*** Opening RECORDS SHOWN ***
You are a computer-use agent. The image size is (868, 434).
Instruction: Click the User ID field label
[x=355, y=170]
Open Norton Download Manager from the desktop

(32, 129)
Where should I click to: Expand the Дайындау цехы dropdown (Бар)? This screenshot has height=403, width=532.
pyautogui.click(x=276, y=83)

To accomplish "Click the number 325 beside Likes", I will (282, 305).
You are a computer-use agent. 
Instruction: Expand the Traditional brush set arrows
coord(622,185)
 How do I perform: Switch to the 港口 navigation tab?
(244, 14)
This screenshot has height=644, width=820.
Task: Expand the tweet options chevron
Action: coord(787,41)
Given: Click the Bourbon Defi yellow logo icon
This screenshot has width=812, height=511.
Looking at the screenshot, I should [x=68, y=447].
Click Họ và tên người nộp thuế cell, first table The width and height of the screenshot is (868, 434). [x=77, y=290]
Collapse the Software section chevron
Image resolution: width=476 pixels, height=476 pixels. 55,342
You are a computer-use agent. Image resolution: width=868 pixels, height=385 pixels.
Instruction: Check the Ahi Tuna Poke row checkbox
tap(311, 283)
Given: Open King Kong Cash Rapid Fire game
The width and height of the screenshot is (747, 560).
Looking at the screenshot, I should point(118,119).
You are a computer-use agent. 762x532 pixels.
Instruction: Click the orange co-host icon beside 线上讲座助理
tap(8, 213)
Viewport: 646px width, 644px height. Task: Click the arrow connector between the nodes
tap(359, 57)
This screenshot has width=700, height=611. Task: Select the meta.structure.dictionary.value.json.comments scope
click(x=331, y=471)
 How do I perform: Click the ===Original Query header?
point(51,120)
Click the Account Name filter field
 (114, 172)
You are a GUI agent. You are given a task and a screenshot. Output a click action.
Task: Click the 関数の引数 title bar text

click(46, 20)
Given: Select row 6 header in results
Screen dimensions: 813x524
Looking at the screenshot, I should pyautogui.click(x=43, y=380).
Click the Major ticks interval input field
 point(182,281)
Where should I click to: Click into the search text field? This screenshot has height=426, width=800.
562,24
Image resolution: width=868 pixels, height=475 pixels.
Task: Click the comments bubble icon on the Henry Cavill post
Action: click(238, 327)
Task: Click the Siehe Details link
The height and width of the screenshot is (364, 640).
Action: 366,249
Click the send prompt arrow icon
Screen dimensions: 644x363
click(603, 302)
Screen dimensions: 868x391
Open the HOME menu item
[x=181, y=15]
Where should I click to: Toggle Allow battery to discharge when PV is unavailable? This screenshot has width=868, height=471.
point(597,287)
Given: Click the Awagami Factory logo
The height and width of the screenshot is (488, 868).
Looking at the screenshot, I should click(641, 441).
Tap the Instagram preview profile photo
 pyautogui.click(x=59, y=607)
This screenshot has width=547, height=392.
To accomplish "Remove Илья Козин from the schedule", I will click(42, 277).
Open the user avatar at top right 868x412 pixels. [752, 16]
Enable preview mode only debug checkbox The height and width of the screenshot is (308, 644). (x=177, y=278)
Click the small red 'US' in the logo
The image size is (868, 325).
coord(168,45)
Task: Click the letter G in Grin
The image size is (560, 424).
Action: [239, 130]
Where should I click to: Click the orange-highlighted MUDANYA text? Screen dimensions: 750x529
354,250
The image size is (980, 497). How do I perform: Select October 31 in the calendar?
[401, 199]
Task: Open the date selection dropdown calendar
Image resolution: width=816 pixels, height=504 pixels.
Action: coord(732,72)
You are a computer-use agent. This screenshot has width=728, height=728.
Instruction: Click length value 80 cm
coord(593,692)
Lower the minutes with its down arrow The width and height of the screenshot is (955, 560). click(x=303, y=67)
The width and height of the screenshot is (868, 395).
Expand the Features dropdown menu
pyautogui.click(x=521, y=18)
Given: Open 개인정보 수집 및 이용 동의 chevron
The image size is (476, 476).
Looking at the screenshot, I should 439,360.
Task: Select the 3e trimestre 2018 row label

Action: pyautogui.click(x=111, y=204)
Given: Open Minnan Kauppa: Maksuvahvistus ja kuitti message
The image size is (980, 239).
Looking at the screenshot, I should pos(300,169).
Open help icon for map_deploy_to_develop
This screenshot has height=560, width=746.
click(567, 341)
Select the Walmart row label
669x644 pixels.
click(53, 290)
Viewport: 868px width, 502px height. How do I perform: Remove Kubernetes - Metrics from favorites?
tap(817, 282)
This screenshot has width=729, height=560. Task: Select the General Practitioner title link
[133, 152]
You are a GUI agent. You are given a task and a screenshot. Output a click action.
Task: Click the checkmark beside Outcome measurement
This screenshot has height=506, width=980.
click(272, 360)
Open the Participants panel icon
*** Closing RECORDS SHOWN ***
TASK PROMPT:
Your task is to reproduce the records in full, without any alteration.

ANSWER SPACE:
You are a computer-use agent. The image size is (868, 434).
Instruction: Click the User ID field label
[x=355, y=170]
Open Norton Download Manager from the desktop

(32, 129)
Where should I click to: Expand the Дайындау цехы dropdown (Бар)? This screenshot has height=403, width=532.
pyautogui.click(x=276, y=83)

To accomplish "Click the number 325 beside Likes", I will (282, 305).
You are a computer-use agent. 
Instruction: Expand the Traditional brush set arrows
coord(622,185)
 How do I perform: Switch to the 港口 navigation tab?
(244, 14)
This screenshot has height=644, width=820.
Task: Expand the tweet options chevron
Action: coord(787,41)
Given: Click the Bourbon Defi yellow logo icon
This screenshot has width=812, height=511.
Looking at the screenshot, I should [x=68, y=447].
Click Họ và tên người nộp thuế cell, first table The width and height of the screenshot is (868, 434). [x=77, y=290]
Collapse the Software section chevron
Image resolution: width=476 pixels, height=476 pixels. 55,342
You are a computer-use agent. Image resolution: width=868 pixels, height=385 pixels.
Instruction: Check the Ahi Tuna Poke row checkbox
tap(311, 283)
Given: Open King Kong Cash Rapid Fire game
The width and height of the screenshot is (747, 560).
Looking at the screenshot, I should point(118,119).
You are a computer-use agent. 762x532 pixels.
Instruction: Click the orange co-host icon beside 线上讲座助理
tap(8, 213)
Viewport: 646px width, 644px height. Task: Click the arrow connector between the nodes
tap(359, 57)
This screenshot has width=700, height=611. Task: Select the meta.structure.dictionary.value.json.comments scope
click(x=331, y=471)
 How do I perform: Click the ===Original Query header?
point(51,120)
Click the Account Name filter field
 (114, 172)
You are a GUI agent. You are given a task and a screenshot. Output a click action.
Task: Click the 関数の引数 title bar text

click(46, 20)
Given: Select row 6 header in results
Screen dimensions: 813x524
Looking at the screenshot, I should pyautogui.click(x=43, y=380).
Click the Major ticks interval input field
 point(182,281)
Where should I click to: Click into the search text field? This screenshot has height=426, width=800.
562,24
Image resolution: width=868 pixels, height=475 pixels.
Task: Click the comments bubble icon on the Henry Cavill post
Action: click(238, 327)
Task: Click the Siehe Details link
The height and width of the screenshot is (364, 640).
Action: 366,249
Click the send prompt arrow icon
Screen dimensions: 644x363
click(603, 302)
Screen dimensions: 868x391
Open the HOME menu item
[x=181, y=15]
Where should I click to: Toggle Allow battery to discharge when PV is unavailable? This screenshot has width=868, height=471.
point(597,287)
Given: Click the Awagami Factory logo
The height and width of the screenshot is (488, 868).
Looking at the screenshot, I should click(641, 441).
Tap the Instagram preview profile photo
 pyautogui.click(x=59, y=607)
This screenshot has width=547, height=392.
To accomplish "Remove Илья Козин from the schedule", I will click(42, 277).
Open the user avatar at top right 868x412 pixels. [752, 16]
Enable preview mode only debug checkbox The height and width of the screenshot is (308, 644). (x=177, y=278)
Click the small red 'US' in the logo
The image size is (868, 325).
coord(168,45)
Task: Click the letter G in Grin
The image size is (560, 424).
Action: [239, 130]
Where should I click to: Click the orange-highlighted MUDANYA text? Screen dimensions: 750x529
354,250
The image size is (980, 497). How do I perform: Select October 31 in the calendar?
[401, 199]
Task: Open the date selection dropdown calendar
Image resolution: width=816 pixels, height=504 pixels.
Action: coord(732,72)
You are a computer-use agent. This screenshot has width=728, height=728.
Instruction: Click length value 80 cm
coord(593,692)
Lower the minutes with its down arrow The width and height of the screenshot is (955, 560). click(x=303, y=67)
The width and height of the screenshot is (868, 395).
Expand the Features dropdown menu
pyautogui.click(x=521, y=18)
Given: Open 개인정보 수집 및 이용 동의 chevron
The image size is (476, 476).
Looking at the screenshot, I should 439,360.
Task: Select the 3e trimestre 2018 row label

Action: pyautogui.click(x=111, y=204)
Given: Open Minnan Kauppa: Maksuvahvistus ja kuitti message
The image size is (980, 239).
Looking at the screenshot, I should pos(300,169).
Open help icon for map_deploy_to_develop
This screenshot has height=560, width=746.
click(567, 341)
Select the Walmart row label
669x644 pixels.
click(53, 290)
Viewport: 868px width, 502px height. How do I perform: Remove Kubernetes - Metrics from favorites?
tap(817, 282)
This screenshot has width=729, height=560. Task: Select the General Practitioner title link
[133, 152]
You are a GUI agent. You are given a task and a screenshot. Output a click action.
Task: Click the checkmark beside Outcome measurement
This screenshot has height=506, width=980.
click(272, 360)
Open the Participants panel icon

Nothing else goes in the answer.